(Collected data)
↓↓↓
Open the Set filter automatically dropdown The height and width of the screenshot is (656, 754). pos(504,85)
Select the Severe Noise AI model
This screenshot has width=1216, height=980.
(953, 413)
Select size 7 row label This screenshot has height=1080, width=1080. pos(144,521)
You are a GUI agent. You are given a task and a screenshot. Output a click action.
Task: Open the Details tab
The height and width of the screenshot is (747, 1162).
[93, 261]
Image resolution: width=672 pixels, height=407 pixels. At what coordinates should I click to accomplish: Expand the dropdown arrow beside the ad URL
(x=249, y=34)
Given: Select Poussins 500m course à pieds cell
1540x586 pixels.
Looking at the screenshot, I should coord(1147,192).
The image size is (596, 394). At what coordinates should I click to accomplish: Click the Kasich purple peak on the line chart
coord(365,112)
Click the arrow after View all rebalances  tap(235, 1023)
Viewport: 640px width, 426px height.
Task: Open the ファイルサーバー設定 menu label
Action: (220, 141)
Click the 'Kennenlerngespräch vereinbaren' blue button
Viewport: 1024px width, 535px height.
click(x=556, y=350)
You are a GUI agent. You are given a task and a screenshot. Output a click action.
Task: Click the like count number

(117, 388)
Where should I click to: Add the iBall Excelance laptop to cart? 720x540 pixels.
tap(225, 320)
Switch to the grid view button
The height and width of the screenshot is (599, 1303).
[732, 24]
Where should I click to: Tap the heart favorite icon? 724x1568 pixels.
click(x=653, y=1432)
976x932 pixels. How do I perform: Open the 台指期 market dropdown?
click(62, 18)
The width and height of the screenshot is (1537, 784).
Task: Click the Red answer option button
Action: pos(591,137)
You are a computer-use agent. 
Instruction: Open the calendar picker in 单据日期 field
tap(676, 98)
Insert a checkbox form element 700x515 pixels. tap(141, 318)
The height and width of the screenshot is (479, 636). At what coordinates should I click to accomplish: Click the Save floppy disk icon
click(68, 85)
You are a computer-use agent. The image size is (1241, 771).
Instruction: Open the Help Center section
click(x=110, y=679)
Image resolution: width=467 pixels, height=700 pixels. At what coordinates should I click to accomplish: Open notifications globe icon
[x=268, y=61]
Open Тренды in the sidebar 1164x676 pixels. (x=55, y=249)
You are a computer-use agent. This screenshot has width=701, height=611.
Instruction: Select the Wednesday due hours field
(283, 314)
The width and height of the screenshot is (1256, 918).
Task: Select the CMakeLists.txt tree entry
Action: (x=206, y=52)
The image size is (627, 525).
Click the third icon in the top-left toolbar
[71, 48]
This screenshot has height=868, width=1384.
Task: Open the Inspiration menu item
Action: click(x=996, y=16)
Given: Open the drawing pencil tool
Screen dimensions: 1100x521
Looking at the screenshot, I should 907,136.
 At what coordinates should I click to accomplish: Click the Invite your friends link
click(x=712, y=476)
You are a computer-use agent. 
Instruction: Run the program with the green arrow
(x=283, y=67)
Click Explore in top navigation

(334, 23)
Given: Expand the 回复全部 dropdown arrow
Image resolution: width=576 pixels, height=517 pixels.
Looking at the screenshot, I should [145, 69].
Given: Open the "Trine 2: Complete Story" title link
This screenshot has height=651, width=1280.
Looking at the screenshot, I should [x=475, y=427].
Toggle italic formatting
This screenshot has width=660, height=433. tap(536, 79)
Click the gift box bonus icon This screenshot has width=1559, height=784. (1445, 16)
↑↑↑
TASK PROMPT
Transcribe the data above in its entirety, exactly.

RESULT OF THIS EXERCISE
Open the Set filter automatically dropdown The height and width of the screenshot is (656, 754). pos(504,85)
Select the Severe Noise AI model
This screenshot has width=1216, height=980.
(953, 413)
Select size 7 row label This screenshot has height=1080, width=1080. pos(144,521)
You are a GUI agent. You are given a task and a screenshot. Output a click action.
Task: Open the Details tab
The height and width of the screenshot is (747, 1162).
[93, 261]
Image resolution: width=672 pixels, height=407 pixels. At what coordinates should I click to accomplish: Expand the dropdown arrow beside the ad URL
(x=249, y=34)
Given: Select Poussins 500m course à pieds cell
1540x586 pixels.
Looking at the screenshot, I should coord(1147,192).
The image size is (596, 394). At what coordinates should I click to accomplish: Click the Kasich purple peak on the line chart
coord(365,112)
Click the arrow after View all rebalances  tap(235, 1023)
Viewport: 640px width, 426px height.
Task: Open the ファイルサーバー設定 menu label
Action: (220, 141)
Click the 'Kennenlerngespräch vereinbaren' blue button
Viewport: 1024px width, 535px height.
click(x=556, y=350)
You are a GUI agent. You are given a task and a screenshot. Output a click action.
Task: Click the like count number

(117, 388)
Where should I click to: Add the iBall Excelance laptop to cart? 720x540 pixels.
tap(225, 320)
Switch to the grid view button
The height and width of the screenshot is (599, 1303).
[732, 24]
Where should I click to: Tap the heart favorite icon? 724x1568 pixels.
click(x=653, y=1432)
976x932 pixels. How do I perform: Open the 台指期 market dropdown?
click(62, 18)
The width and height of the screenshot is (1537, 784).
Task: Click the Red answer option button
Action: pos(591,137)
You are a computer-use agent. 
Instruction: Open the calendar picker in 单据日期 field
tap(676, 98)
Insert a checkbox form element 700x515 pixels. tap(141, 318)
The height and width of the screenshot is (479, 636). At what coordinates should I click to accomplish: Click the Save floppy disk icon
click(68, 85)
You are a computer-use agent. The image size is (1241, 771).
Instruction: Open the Help Center section
click(x=110, y=679)
Image resolution: width=467 pixels, height=700 pixels. At what coordinates should I click to accomplish: Open notifications globe icon
[x=268, y=61]
Open Тренды in the sidebar 1164x676 pixels. (x=55, y=249)
You are a computer-use agent. This screenshot has width=701, height=611.
Instruction: Select the Wednesday due hours field
(283, 314)
The width and height of the screenshot is (1256, 918).
Task: Select the CMakeLists.txt tree entry
Action: (x=206, y=52)
The image size is (627, 525).
Click the third icon in the top-left toolbar
[71, 48]
This screenshot has height=868, width=1384.
Task: Open the Inspiration menu item
Action: click(x=996, y=16)
Given: Open the drawing pencil tool
Screen dimensions: 1100x521
Looking at the screenshot, I should 907,136.
 At what coordinates should I click to accomplish: Click the Invite your friends link
click(x=712, y=476)
You are a computer-use agent. 
Instruction: Run the program with the green arrow
(x=283, y=67)
Click Explore in top navigation

(334, 23)
Given: Expand the 回复全部 dropdown arrow
Image resolution: width=576 pixels, height=517 pixels.
Looking at the screenshot, I should [145, 69].
Given: Open the "Trine 2: Complete Story" title link
This screenshot has height=651, width=1280.
Looking at the screenshot, I should [x=475, y=427].
Toggle italic formatting
This screenshot has width=660, height=433. tap(536, 79)
Click the gift box bonus icon This screenshot has width=1559, height=784. (1445, 16)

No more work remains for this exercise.